I’m nearly old.
Middle aged, really…but nearly old.
When I was young, sometimes I would wonder about being old…how I would be, you know.
One grandmother of mine liked the spotlight, and would do rather crazy things to stay in the spotlight. She was Grandma. The other grandmother was stern, hard, and scary. She lived a long time and was stern, stern, stern. We called her Little Grandma. Probably her name should have been Stern.
Thinking about doing ‘old’ with Grandma and Little Grandma as models…well, I couldn’t seem to make either one fit my heart.
But then there was Angel. She sat beside her husband on the fourth pew, left side, every Sunday. She was lovely, with peaceful written on her face and kindness melting out her eyes. And while I couldn’t tell you a single thing she did every day that she lived, I wanted to be just like her when I was old.
And now that I’m almost old, I remember Angel. And Angel reminds me of the dreams I had when I was young, and how it was going to be.
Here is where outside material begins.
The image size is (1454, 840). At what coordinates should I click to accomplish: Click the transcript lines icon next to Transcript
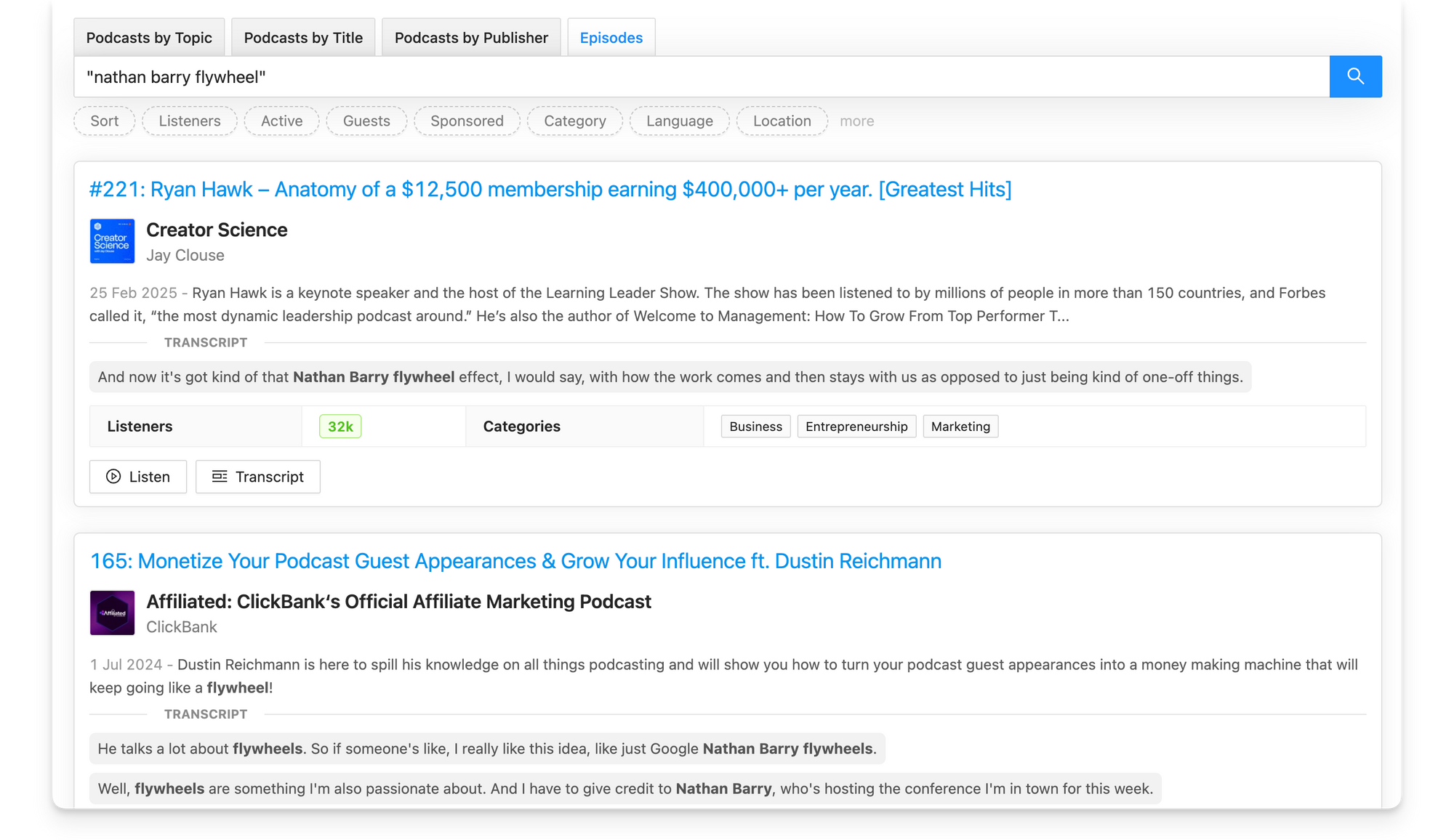point(220,477)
And I think about how long change has been sitting on that dusty shelf, just waiting. Things promised, things hoped, things to make the story different.
Donald Miller says stories can be changed, endings can be different, journeys can be rerouted. It’s true, he really says that…and has even published a workbook so everyman can try and change their story. His book, called Storyline, gives hope.
So I bought his book…because I don’t want to get old without changing some things.
My next thirty days will be about changing.
I’ve made a list. The list is what the work will be. The list will be on this blog.